QUESTION: Today's comes from MH...
"I just paid my taxes, and it makes me angry to see all the churches, charities and other organizations that don't pay a cent in taxes, while I have to pay until it hurts. They ought to pay their fair share just like everyone else. I know you don't agree, but that's my position."
Back in the past when tax exemptions for religions and charities were formalised it was assumed that they used all of their money (after covering costs) for charitable works. So the making of this law was reasonable to bring maximum benefit to society. However, when you look more closely, religions are stockpiling assets (been to the Vatican lately?) and using vast sums in proselytising. Moneys spent on feathering their own nest and recruiting followers are not charitable works and so should not be above the tax laws.

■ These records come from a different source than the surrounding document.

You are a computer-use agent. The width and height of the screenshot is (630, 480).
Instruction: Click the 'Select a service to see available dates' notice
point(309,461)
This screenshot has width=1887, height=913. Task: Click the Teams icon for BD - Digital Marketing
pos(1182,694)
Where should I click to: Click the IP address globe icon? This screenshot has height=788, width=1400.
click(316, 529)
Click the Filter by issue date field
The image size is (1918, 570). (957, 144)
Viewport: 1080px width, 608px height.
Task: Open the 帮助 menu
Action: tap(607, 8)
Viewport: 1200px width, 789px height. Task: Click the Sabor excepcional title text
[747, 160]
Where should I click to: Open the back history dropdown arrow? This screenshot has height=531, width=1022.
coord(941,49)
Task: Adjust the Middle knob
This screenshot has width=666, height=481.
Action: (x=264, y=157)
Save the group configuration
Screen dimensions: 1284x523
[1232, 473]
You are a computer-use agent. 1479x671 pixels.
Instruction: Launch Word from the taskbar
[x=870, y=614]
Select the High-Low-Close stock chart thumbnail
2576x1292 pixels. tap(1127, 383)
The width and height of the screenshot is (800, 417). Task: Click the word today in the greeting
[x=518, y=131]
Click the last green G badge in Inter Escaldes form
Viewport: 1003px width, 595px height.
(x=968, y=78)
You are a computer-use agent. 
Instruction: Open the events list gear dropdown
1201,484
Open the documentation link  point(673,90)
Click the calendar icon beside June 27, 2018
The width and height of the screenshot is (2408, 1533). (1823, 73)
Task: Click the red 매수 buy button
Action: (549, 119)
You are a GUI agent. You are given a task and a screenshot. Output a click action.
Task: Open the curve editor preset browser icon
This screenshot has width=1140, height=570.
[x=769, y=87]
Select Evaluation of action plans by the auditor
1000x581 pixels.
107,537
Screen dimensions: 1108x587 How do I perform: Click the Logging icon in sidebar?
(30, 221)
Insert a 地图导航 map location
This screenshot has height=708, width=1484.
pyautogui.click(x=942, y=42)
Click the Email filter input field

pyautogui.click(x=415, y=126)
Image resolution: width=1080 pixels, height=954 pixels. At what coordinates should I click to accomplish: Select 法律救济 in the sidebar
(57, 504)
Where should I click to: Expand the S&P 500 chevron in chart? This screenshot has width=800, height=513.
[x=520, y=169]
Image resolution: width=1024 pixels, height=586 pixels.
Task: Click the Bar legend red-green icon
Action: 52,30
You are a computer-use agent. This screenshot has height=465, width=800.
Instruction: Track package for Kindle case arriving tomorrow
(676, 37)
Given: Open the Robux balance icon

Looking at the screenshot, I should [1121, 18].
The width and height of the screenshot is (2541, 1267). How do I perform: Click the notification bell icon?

The recent global financial crisis brought to light how staggeringly wealthy some religions are. The Anglican diocese in my region lost a hippopotamian $160 million through poor investment decisions, yet they are operating only slightly below normal. How wealthy they are is anybody's guess. They are accountable to no one. I think the likelihood of them selling all of their possessions and giving to the poor is extremely slim.
There are even some religions which make products for sale in competition with regular enterprises, eg breakfast cereal. This is unfair as they have the advantage of not paying tax and so can compete on a playing field that is sloped to their advantage. I agree with you, MH. The tax-exempt status of religions and charities is unfair and should be stopped. The best you can do is write to your local member of parliament and keep this issue in the public domain. Perhaps eventually weight of public opinion will bring change.